Confirm Z steps-per-mm
If you tend to print long objects, I recommend confirming Z steps-per-mm by printing a 100mm test piece, and adjusting steps.
Adjust skew
Another area to look at is what I’ve been calling “skew”. This is something that you don’t really have to worry about on standard 3D printers. This is created because all the axiis aren’t perpendicular to each other, and can be affected by a few different factors.
You can tell if you have a skew issue if the front and back faces of a cube model don’t print totally vertically. Here, I messed up my Z steps just to illustrate the idea.
I’m not 100% sure, but I think the biggest cause of skew issues is the angle of the print bed in relationship to the XY gantry. See the XY gantry is fixed to the rest of the frame at 35 degrees by the sheet metal brackets, but the heated bed can be adjusted on the four bed leveling springs.
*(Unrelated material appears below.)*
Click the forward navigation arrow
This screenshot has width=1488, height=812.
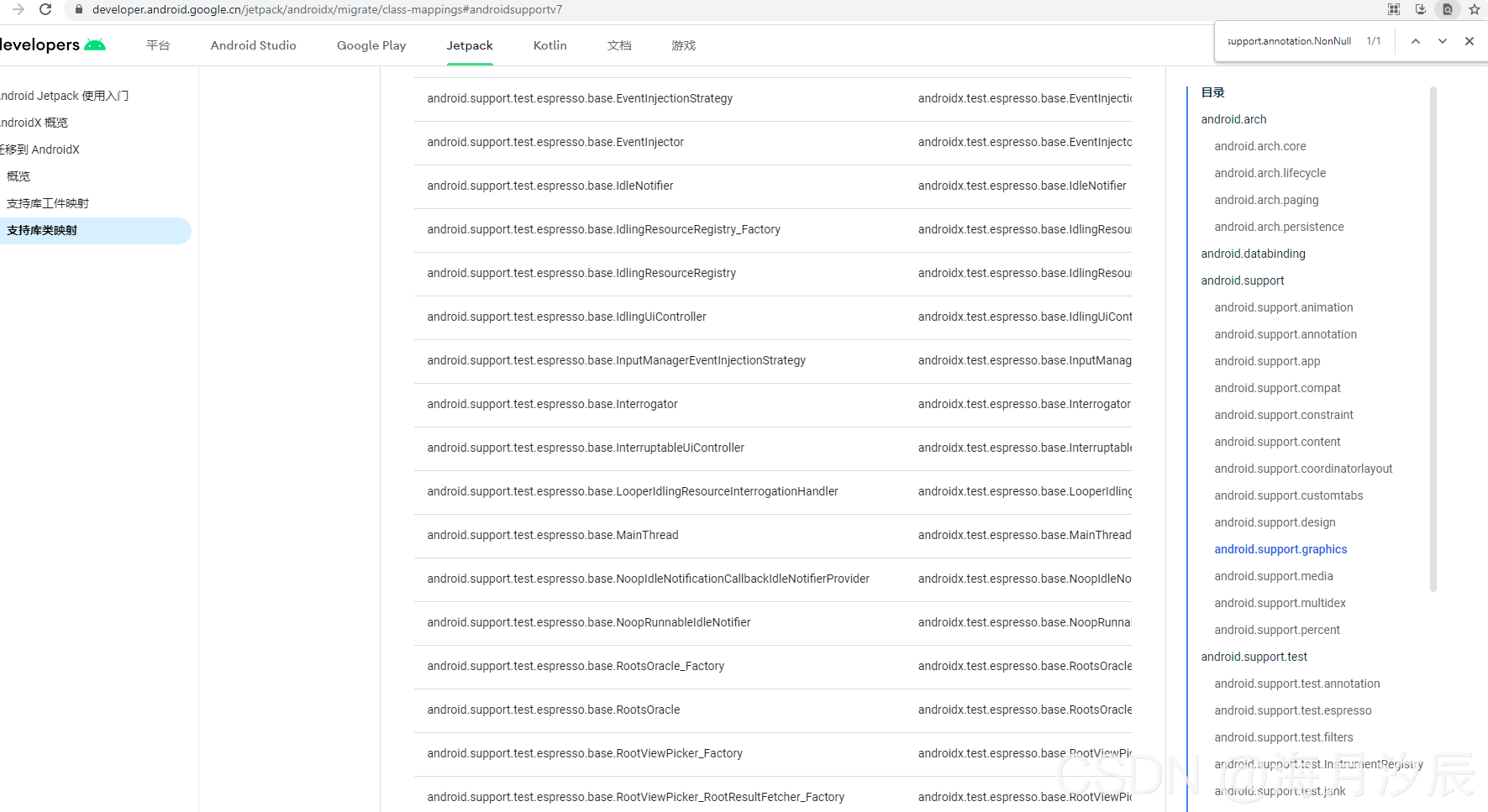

If the front of the print bed is higher or lower than the back, this changes the angle of the hotend to the print bed ever so slightly.
Typically, I just eye-ball how the conveyor belt lays on the heated bed, and that’s good enough for me. But if you want to check specifically if the front of the heated bed needs to be adjusted, you can do that by measuring the spring distance between the heat bed mount and the bottom of the heat bed.
Then you can adjust the height of each spring to make the heat bed perfectly parallel to the frame, and by extension, at the perfect angle in relationship to the XY gantry.
After that, I usually just manually tweak the Z steps. It doesn’t seem like a perfect fix but it works for me.
Another lever you can pull is adjusting the angle of the gantry in your Slicer. I recommend IdeaMaker, and you can find the slice angle in the Advanced tab. For me, usually adjusting it plus or minus 1 degree away from the 35 degree nominal value does the trick.
By the way, if you haven’t seen it, I covered how you can set up your powerbelt3D zero in Ideamaker in this video, and there are links in that video description to printer and material profiles.
2 other factors that can affect Z steps-per-mm and accuracy
From all my experience working with these types of printers, I’ve learned that the X and Y axiis are pretty easy and straightforward to calibrate. The wild card is really the Z axis, so before I wrap up I wanted to highlight two factors that affect Z accuracy that you might surprise you – at least they surprised me.
Roller Diameter
The first is roller diameter. If you decrease the size of the rollers, you will need to increase the Z steps, and this will increase the accuracy of your conveyor belt axis.
This is because a larger diameter roller travels a further distance per degree of rotation than a smaller roller. This is a little hard for me to wrap my head around so let’s look at two circles. If we cut both of them and unroll them, the larger diameter circle will be longer than the smaller diameter circle.
The other comparison I often think of is how the inside lane of a running track is a slightly shorter distance than the outside lane of a running track for the same reason.
I don’t know, maybe I’m over-explaining here, but it’s something that surprised me over my few years of working with machines like this, so I felt it’s worth mentioning.
Belt Thickness
The second factor is belt thickness – and it matters for the same reason that roller diameter matters. If you change from a thick belt to a thin belt or vice versa, you change the distance that the conveyor belt axis moves per degree of rotation.
So if you change from a thin belt to a thicker belt, you will effectively increase the roller diameter and need to decrease the Z steps per mm.
If you change from a thick belt to a thinner belt, you effectively decrease roller diameter and will need to increase the Z steps per mm.
For these reasons, I recommend any time you change out the conveyor belt, you re-calibrate the Z axis of your printer to account for any variances there might be in the thickness of the conveyor belt.